__Your instructions__
Below are some entries. Transcribe the lines from the one holding "Task: Select 'I" to the one holding "This screenshot has width=728, height=574.", inclusive, but not the pictures among them.

(Pixel coordinate grounding data)
+ + +

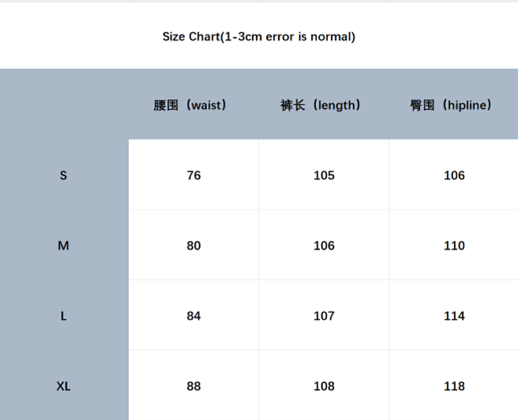518x420 pixels.
Task: Click the XL size row label
Action: pos(64,385)
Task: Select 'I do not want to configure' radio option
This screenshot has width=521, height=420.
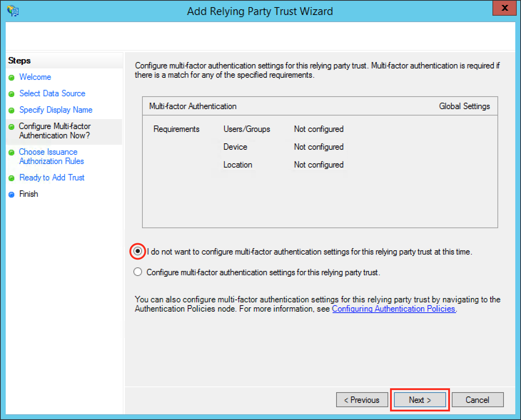Action: [x=138, y=251]
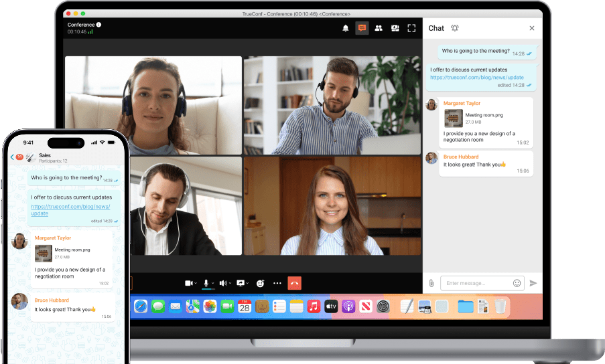The image size is (605, 364).
Task: Open the reactions smiley in call toolbar
Action: [260, 283]
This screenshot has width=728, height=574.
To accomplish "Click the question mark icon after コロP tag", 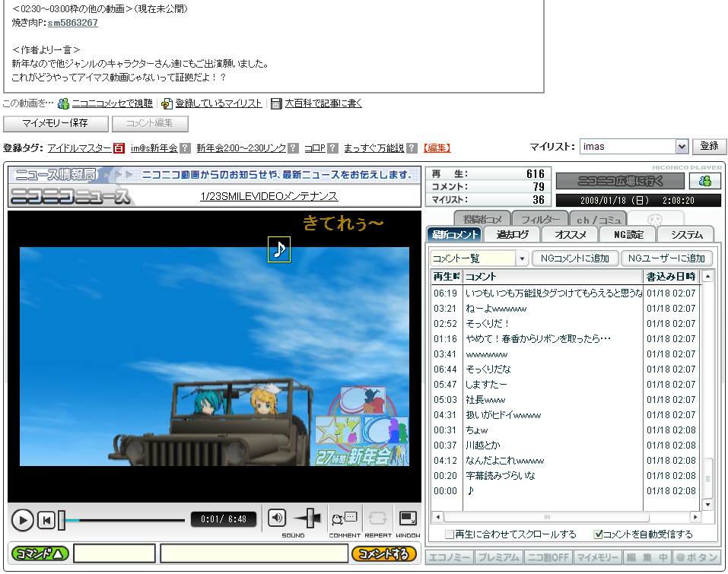I will coord(332,148).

+ + +

__Finished exercise__
Task: Select 'I do not want to configure' radio option
This screenshot has width=521, height=420.
Action: [x=138, y=251]
The image size is (605, 364).
Task: Open the reactions smiley in call toolbar
Action: [260, 283]
This screenshot has width=728, height=574.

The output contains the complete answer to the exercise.